To illustrate the quality of the synthetic data generated by the MOSTLY AI platform, here are two examples of synthetic wine reviews produced by the microsoft/phi-1_5 and LSTM models:

  1. Synthetic Review Example 1 (phi-1_5i)
    • Text: "Dark ruby red color. Nose very complex floral with notes of violet, rose, thyme and wild berries. Nice, silky, well-structured palate, quite open. Very fat, full, long lasting finish."
    • Predicted Rating: 91
  2. Synthetic Review Example 2 (LSTM)
    • Text: "Aromas of dried flowers, red fruits and hints of orange rind. Greatly rich and aromatic, showing great balance. Rich, complex fruity and complex with notes of peaches and honey. Already aptly in its youth with an excellent aging potential."
    • Predicted Rating: 89

These synthetic reviews demonstrate the model's ability to generate coherent, high-quality text that accurately reflects the attributes of the wines while preserving privacy.

Key Insights

  1. Synthetic data from MOSTLY AI rivals the performance of original data: Models trained on synthetic data generated by MOSTLY AI achieved accuracy scores close to those trained on original data, showing minimal loss in prediction performance.
  2. Few-shot GPT-4o-mini performs moderately well: While the few-shot approach with GPT-4o-mini produces more accurate results than the zero-shot method, its performance still lags behind the synthetic data generated by MOSTLY AI.
  3. Zero-shot GPT-4o-mini generates the weakest results: Without task-specific training or examples, the zero-shot approach from GPT-4o-mini produces the lowest accuracy in predicting wine ratings, highlighting the limitations of generalist models without domain-specific fine-tuning.

Conclusion: Synthetic Data with MOSTLY AI Outperforms Zero/Few-Shot Approaches

This study demonstrates that when original data is not available due to privacy constraints, synthetic data generated by MOSTLY AI provides a highly effective alternative.

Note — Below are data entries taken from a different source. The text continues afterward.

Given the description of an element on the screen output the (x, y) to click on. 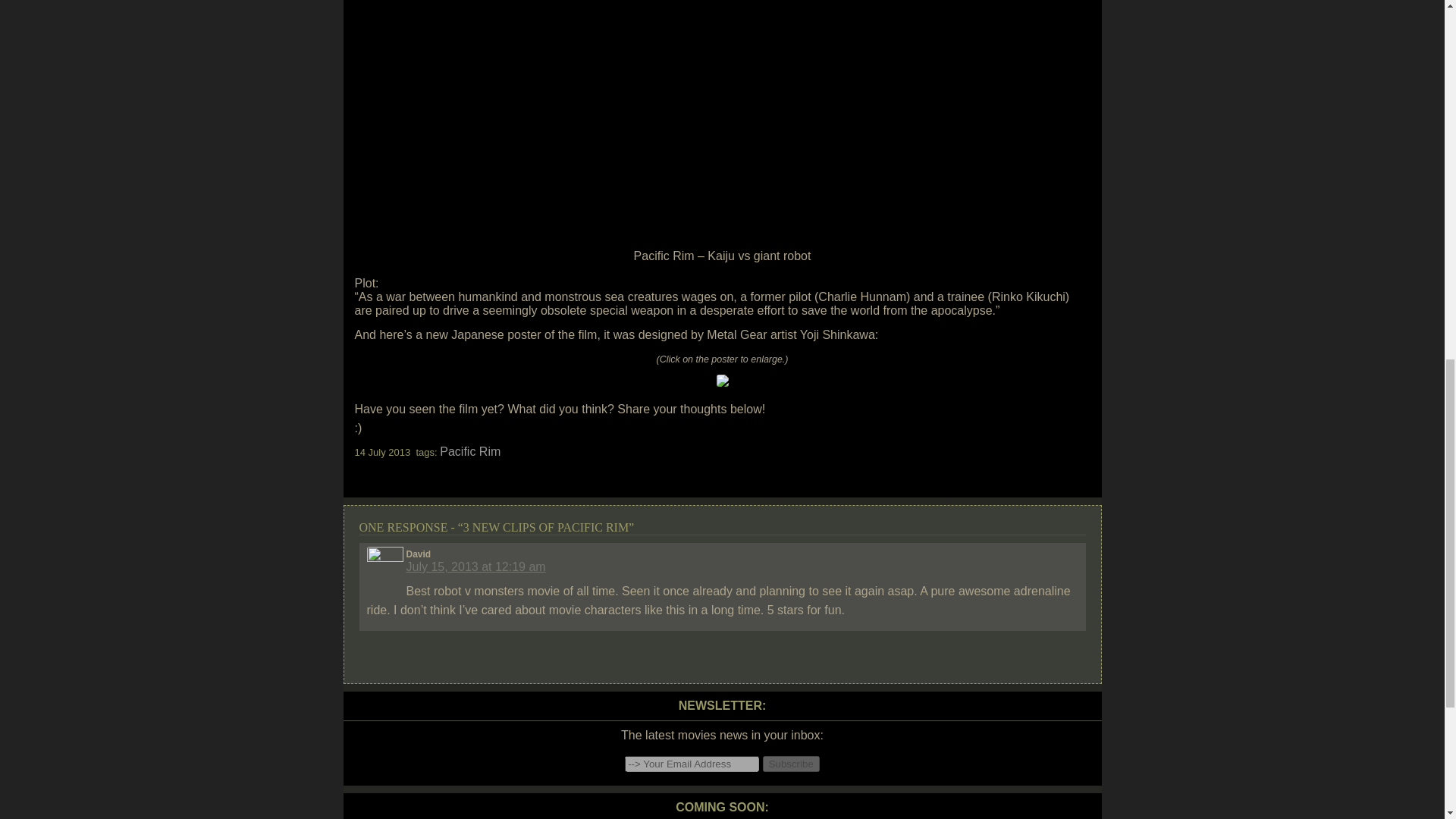
July 15, 2013 at 12:19 am (476, 566)
Subscribe (790, 763)
Subscribe (790, 763)
Pacific Rim (469, 451)
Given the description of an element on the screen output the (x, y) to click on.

The regression models trained on MOSTLY AI’s synthetic data achieve nearly the same accuracy as those trained on original data, making it a powerful tool for privacy-preserving data analysis.

In contrast, while GPT-4o-mini can generate synthetic data without fine-tuning, the performance gap is evident, especially in the zero-shot scenario. For simple tasks, the few-shot approach with GPT-4o-mini offers moderate performance, but it still falls short compared to synthetic data produced by more specialized models.

For enterprises looking to balance privacy with performance, MOSTLY AI's platform offers the most reliable solution for generating synthetic data that can match the accuracy of models trained on real-world data.